━━━━━ Provided entries ━━━━━

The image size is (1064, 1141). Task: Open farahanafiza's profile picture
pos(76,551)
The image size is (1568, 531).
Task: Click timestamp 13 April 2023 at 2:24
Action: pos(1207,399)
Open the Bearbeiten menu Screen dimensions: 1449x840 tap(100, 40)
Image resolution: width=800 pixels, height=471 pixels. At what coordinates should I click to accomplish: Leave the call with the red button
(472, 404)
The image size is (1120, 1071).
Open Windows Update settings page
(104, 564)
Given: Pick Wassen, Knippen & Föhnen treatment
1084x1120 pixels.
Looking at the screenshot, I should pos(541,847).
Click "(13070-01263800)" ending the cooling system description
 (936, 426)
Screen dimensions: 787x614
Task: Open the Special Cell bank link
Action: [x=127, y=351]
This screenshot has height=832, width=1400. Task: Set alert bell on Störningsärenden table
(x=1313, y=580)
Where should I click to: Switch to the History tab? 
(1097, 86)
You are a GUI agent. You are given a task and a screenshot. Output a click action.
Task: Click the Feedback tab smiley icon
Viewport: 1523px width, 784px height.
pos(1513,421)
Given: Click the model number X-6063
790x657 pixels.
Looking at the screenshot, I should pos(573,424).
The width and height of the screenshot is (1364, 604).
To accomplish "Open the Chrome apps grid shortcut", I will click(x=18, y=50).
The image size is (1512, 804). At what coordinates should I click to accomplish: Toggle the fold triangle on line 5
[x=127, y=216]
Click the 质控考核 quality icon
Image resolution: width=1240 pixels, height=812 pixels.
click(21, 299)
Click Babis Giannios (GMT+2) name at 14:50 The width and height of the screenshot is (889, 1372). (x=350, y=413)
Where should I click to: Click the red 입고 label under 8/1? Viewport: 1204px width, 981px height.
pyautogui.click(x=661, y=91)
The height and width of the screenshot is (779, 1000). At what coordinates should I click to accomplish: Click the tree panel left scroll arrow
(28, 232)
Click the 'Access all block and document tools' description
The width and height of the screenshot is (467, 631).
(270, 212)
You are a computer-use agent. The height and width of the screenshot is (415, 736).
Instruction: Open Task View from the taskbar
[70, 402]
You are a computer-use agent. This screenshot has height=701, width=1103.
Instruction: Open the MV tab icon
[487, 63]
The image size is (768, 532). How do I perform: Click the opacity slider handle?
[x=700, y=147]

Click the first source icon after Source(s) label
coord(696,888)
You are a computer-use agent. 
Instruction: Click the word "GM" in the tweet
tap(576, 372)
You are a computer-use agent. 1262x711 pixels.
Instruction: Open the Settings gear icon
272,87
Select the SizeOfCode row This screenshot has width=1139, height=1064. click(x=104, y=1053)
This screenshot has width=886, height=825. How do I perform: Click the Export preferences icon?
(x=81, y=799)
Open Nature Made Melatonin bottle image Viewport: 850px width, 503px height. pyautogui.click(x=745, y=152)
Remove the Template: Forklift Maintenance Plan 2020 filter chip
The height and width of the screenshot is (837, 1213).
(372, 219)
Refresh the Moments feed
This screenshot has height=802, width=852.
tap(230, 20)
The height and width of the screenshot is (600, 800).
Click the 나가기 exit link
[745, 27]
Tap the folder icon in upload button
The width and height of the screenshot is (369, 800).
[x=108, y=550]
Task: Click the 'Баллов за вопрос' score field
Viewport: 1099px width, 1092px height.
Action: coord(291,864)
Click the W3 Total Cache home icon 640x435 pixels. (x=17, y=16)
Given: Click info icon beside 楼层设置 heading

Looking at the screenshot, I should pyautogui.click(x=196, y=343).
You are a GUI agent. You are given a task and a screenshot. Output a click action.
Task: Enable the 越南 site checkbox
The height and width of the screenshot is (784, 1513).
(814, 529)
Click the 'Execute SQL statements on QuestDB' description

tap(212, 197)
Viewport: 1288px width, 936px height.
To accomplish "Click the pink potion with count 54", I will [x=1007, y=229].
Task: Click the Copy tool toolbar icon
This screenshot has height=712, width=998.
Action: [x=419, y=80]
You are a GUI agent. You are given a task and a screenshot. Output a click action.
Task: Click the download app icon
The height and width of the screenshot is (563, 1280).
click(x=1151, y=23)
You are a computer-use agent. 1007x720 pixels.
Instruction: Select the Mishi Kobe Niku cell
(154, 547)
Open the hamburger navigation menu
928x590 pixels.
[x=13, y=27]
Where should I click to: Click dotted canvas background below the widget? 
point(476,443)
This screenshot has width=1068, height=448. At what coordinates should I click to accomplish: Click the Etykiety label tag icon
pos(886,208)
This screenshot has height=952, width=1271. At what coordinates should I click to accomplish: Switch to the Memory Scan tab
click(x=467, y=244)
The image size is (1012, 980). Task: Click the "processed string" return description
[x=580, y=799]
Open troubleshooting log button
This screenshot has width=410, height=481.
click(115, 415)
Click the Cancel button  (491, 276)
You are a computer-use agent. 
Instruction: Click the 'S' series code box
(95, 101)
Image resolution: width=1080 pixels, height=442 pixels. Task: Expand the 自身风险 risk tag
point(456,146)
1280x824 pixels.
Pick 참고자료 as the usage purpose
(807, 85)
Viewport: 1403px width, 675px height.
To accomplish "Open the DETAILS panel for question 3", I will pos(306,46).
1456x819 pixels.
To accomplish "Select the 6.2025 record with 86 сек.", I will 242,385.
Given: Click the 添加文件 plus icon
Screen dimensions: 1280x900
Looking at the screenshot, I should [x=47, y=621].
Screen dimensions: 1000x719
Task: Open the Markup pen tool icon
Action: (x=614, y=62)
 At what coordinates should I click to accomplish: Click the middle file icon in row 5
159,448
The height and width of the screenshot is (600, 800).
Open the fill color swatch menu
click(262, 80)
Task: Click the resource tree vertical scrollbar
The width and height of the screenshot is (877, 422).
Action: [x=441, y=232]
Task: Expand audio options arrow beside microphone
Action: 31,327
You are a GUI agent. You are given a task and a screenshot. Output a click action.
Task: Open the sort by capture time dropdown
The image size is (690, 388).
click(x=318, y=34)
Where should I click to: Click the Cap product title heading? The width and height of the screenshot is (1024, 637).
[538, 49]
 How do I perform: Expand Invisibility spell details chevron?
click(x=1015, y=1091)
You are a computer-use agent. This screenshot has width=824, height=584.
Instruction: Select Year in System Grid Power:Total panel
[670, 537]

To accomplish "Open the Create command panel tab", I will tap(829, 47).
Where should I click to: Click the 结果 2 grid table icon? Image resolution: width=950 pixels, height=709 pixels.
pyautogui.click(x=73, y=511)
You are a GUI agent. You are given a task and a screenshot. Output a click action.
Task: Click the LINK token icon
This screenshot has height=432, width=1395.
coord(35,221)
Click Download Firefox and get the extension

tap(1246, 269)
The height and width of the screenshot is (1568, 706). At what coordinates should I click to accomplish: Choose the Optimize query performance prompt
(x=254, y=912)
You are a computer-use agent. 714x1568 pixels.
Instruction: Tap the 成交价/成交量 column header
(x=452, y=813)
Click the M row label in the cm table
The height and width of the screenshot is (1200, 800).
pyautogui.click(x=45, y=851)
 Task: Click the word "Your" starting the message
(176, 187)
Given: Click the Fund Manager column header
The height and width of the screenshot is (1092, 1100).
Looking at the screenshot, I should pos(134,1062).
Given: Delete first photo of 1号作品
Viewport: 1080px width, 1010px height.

━━━━━

Aim of the task
Among the records above, which lines hold the word "computer"? Copy each one.

Task output
You are a computer-use agent. The height and width of the screenshot is (415, 736).
You are a computer-use agent. This screenshot has height=701, width=1103.
You are a computer-use agent. 
You are a computer-use agent. 1262x711 pixels.
You are a computer-use agent. 1007x720 pixels.
You are a computer-use agent. 
You are a computer-use agent. This screenshot has width=824, height=584.
You are a computer-use agent. 714x1568 pixels.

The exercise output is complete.